Articolo =

Il nuovo direttore di “Avvenire”, Marco Tarquinio, alla Radio Vaticana: la nostra
linea editoriale è la centralità della persona umana
Marco Tarquinio è il nuovo direttore di “Avvenire”, il quotidiano della Conferenza
episcopale italiana. La nomina a pieno titolo di Tarquinio da parte del Consiglio
di amministrazione del giornale è arrivata oggi dopo quasi tre mesi di direzione ad
interim del giornale, intrapresa dopo le dimissioni di Dino Boffo. Tarquinio,
nato a Foligno, 51 anni, sposato con due figlie, lavora dal 1994 per il quotidiano
cattolico, dove ha ricoperto gli incarichi di caporedattore e vicedirettore. A fare
gli auguri di "buon lavoro" tra gli altri anche il segretario di Stato vaticano, cardinale
Tarcisio Bertone. In questa intervista di Debora Donnini, il direttore Marco
Tarquinio si sofferma sulle sfide del suo nuovo incarico:
R. – Naturalmente,
c’è una grande emozione in un momento come questo. Io sono ad “Avvenire” dal 1994,
quindi è un giornale che ho imparato a conoscere bene; ci sono arrivato per scelta,
venendo da altre testate giornalistiche anche importanti, e non mi sono mai pentito
di questa scelta. E’ la voce dei cattolici italiani, è un giornale capace di alzare
lo sguardo sul mondo e di concentrarlo sui più deboli e sugli ultimi; riusciamo a
farlo, ad “Avvenire”, coniugando la sensibilità cristiana e la grande professionalità
dei colleghi che ci lavorano. Quindi, l’emozione nasce da tutto questo, oltre che
dal fatto di raccogliere un testimone importante da coloro che mi hanno preceduto
alla direzione di questo giornale.

Record =
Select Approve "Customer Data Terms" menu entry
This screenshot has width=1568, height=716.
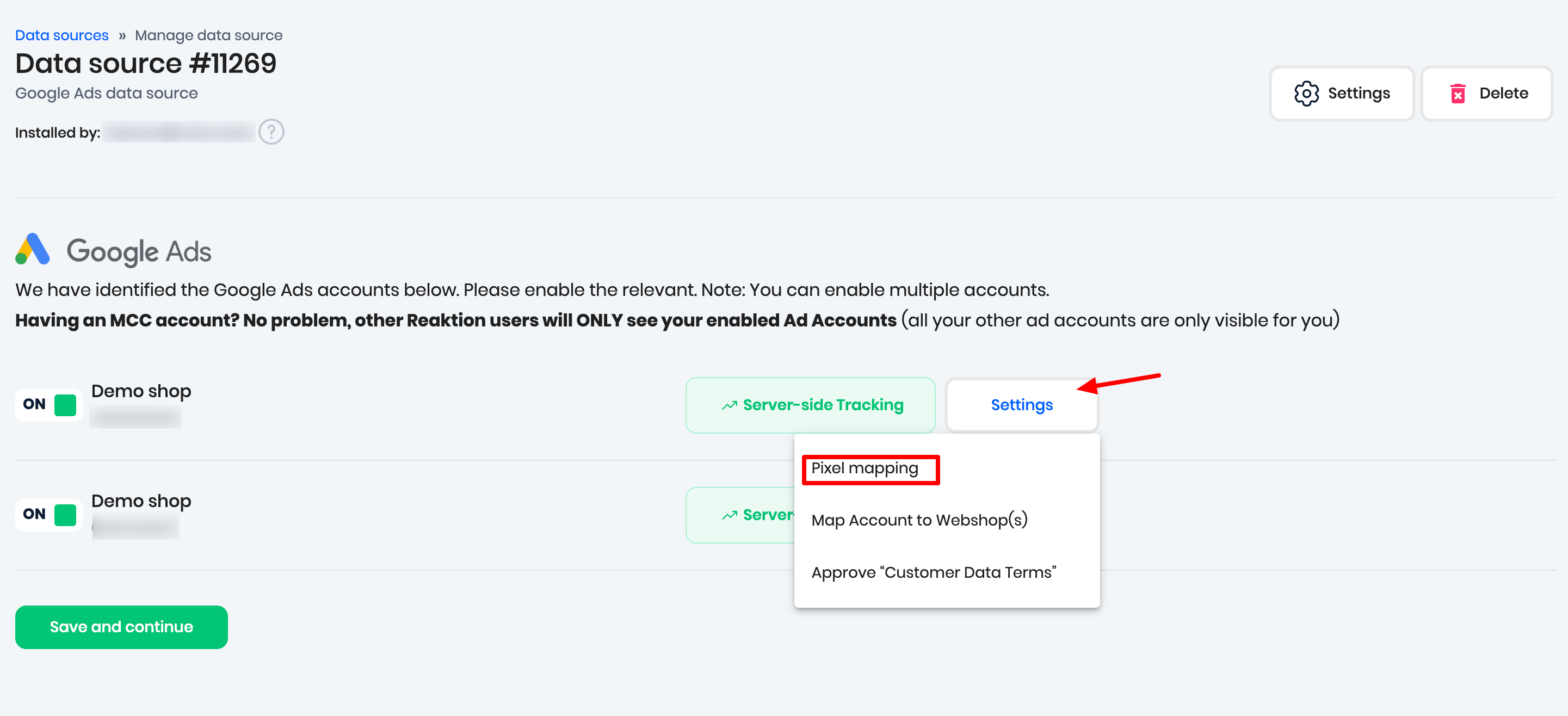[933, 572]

* * *

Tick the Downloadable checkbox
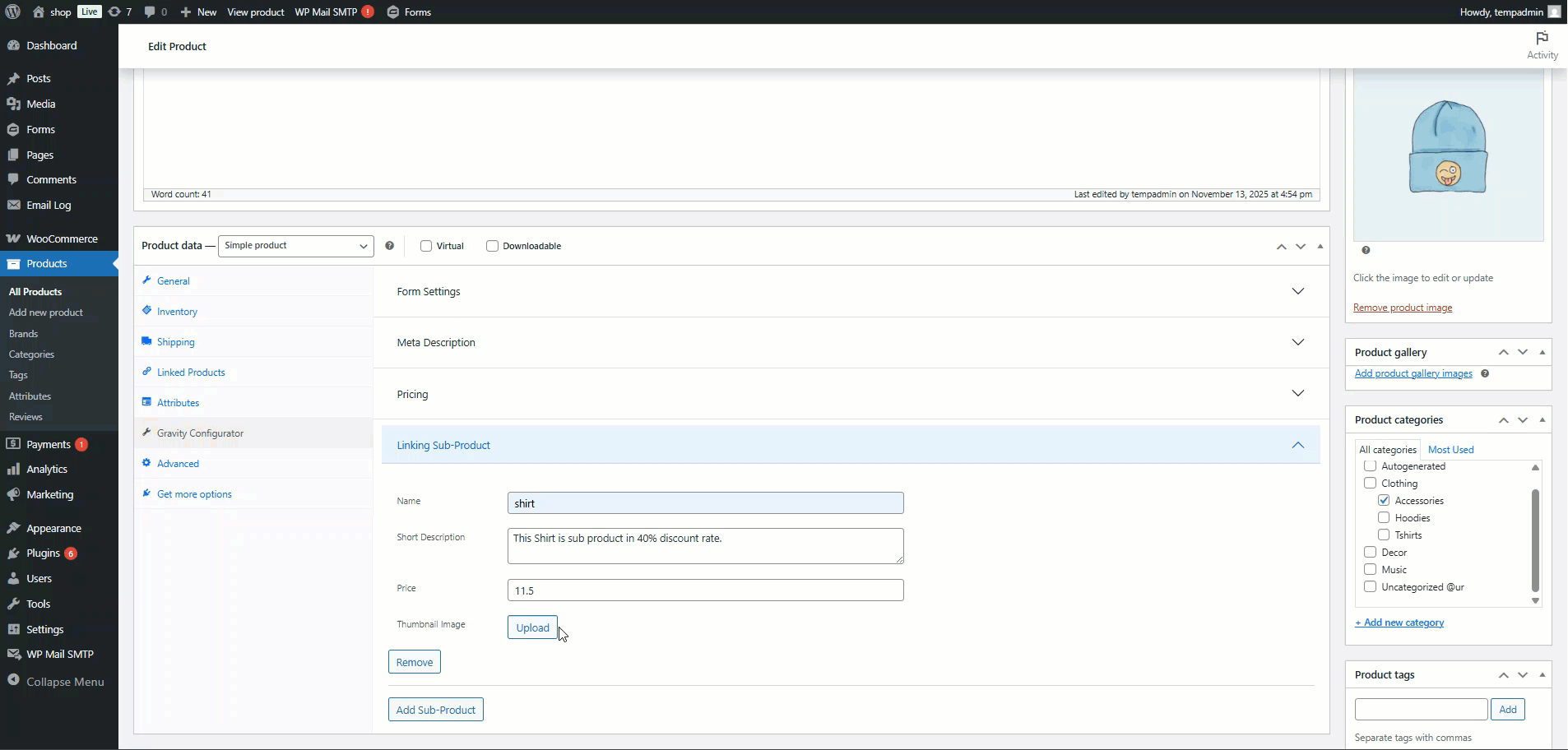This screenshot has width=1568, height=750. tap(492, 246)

Compiti =
A – Rispondi a queste domande sull'articolo dedicato alla nomina di Marco Tarquinio:
(i) Da quale anno Tarquinio lavora ad “Avvenire”?
(ii) Chi ha condotto l'intervista a Tarquinio?
(iii) Per quanto tempo Tarquinio aveva diretto il giornale ad interim prima della nomina?
B – Prosegui l'articolo sulla nomina di Marco Tarquinio a direttore di “Avvenire”, ripartendo subito dopo l'ultima frase riportata.
Per svolgere i compiti i record non servono.

Risposte ai compiti =
A –
(i) Dal 1994.
(ii) Debora Donnini.
(iii) Quasi tre mesi.

B –
D. – Qual è la
linea editoriale che lei intende seguire?
R. – La
linea editoriale di “Avvenire” non cambia. Siamo un giornale che intende valorizzare
tutto il bene che c’è e cresce nella società italiana, guardando a tutti i problemi
che ci sono nella nostra società ma con un obiettivo chiaro: dare voce a ciò che è
segno di contraddizione rispetto alla crisi, all’incomunicabilità, allo scontro, alla
difficoltà di costruire un futuro umano, vale a dire una società centrata sulla persona
umana.
D. – Nel comunicato del Cda di “Avvenire”
si legge che il quotidiano offre una lettura della realtà, prima ancora della sua
interpretazione, ispirandosi al primato della verità e non curante di logiche omologanti.
Le chiedo qualche esempio di questa non-omologazione che “Avvenire” fa e intende continuare
a fare, e come ispirarsi oggi al primato della verità?
R.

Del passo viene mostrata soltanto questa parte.